• [Exercise]:
Every line of the material below in which "agent" shows up is to be located and copied.
(Beginning of Data for processing)
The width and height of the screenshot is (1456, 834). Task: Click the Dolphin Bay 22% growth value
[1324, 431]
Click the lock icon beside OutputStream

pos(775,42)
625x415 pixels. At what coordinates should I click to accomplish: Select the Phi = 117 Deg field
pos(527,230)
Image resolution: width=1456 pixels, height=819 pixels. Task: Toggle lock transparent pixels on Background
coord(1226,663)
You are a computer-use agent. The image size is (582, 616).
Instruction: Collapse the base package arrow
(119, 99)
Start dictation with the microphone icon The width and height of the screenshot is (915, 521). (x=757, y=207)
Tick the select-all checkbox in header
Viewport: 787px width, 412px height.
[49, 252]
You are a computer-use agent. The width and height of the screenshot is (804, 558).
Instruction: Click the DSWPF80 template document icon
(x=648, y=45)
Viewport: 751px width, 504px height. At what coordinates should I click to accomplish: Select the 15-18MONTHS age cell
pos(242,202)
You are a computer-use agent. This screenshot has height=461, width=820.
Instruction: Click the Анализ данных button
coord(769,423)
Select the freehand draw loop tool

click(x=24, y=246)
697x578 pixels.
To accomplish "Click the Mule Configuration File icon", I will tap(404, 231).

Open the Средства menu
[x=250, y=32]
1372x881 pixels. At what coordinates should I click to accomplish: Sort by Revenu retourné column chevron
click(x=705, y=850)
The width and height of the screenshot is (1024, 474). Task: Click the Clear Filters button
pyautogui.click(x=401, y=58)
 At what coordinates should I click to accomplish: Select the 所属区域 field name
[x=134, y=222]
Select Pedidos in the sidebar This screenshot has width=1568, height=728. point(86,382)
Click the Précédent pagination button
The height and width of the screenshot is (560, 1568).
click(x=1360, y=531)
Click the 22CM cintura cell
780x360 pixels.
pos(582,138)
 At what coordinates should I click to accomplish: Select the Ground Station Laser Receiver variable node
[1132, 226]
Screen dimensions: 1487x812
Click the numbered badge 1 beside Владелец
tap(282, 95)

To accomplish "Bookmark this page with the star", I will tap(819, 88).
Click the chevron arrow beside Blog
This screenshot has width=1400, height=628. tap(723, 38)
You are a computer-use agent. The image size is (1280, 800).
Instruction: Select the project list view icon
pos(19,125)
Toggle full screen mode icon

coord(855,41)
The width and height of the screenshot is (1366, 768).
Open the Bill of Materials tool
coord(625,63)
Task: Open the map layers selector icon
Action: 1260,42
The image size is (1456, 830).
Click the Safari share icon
(End of Data for processing)
• [Task solution]:
You are a computer-use agent. The image size is (582, 616).
You are a computer-use agent. The width and height of the screenshot is (804, 558).
You are a computer-use agent. This screenshot has height=461, width=820.
You are a computer-use agent. The image size is (1280, 800).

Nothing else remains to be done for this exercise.